In less than 24 hours The Met has had two of the season's most exciting broadcasts on Sirius and I, for one, am one deliriously happy man!

Last night I was glued to Shostakovich's "The Nose" - so much so I was two hours late to a party - I didn't care! I'm surprised that an eighty-plus year old work would still meet with "it's too modern" or it's "all wrong notes" type of comments - and that seemingly most or all of the few comments I've so far read have been so negative (though I shouldn't be surprised by that at all).

I found the entire affair - even just over the radio - to be absolutely mesmerizing; a a glorious romp of sound with contrasts of darkness and light that overlapped perpetually in a manner that grabbed on and never let go.

Friends who attended said it was a major event and a "must be seen" live experience. I would gladly have given up half of this years HD transmissions to have had "The Nose" and "From the House of the Dead" on the HD roster.
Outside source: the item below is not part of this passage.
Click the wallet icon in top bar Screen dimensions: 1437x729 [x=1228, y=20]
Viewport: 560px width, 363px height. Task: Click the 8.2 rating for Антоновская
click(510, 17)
Hopefully one of the companies sharing the production will have it telecast and become available on DVD. Even if it doesn't, I'll cherish and smile at the memories of this score so beautifully - and entertainingly played over the airwaves last night.

The follow up of the Attila of Verdi this afternoon makes it al - to me at least - all the more sensational. The already typically amazing Met band sounded - from the very opening notes of the prelude to the prologue - breathtaking - amazing. The richness of the string sound was particularly lovely.

I feared what might happen when Ms. Urmana was announced as suffering from and struggling through a cold. I was not prepared for the way she hurled her voice out in "Santo di Patria" - it wasn't necessarily "pretty" singing, but it thrilled me right to the core. Later in her Act I aria she nailed a perfectly executed trill and through in a pianissimi that Caballe would have been proud of!

Vargas sounded a bit frantic - but in a good, slightly unhinged way that is not typical of him. He seemed to be - like everyone else - caught up in the fervor and the fever of it all. Even the intermission features today seemed of a higher level, with nice interviews and blurbs from Messrs. Muti, Abdrazakov and Ramey (with some nice clips of Ramey's Met debut in Rinaldo).

I read what seems to be perpetual criticism of Mr. Gelb and The Met - but too little praise for the things that go right. Last night and today show him and
his company doing things very, very right. Two so very different, contrasting works of different eras masterfully performed. Bravi!

The sun is shining bright and the past two days my home has been filled with glorious sounds orchestral and vocal from The Met. What a wonderful world this can be when we let it!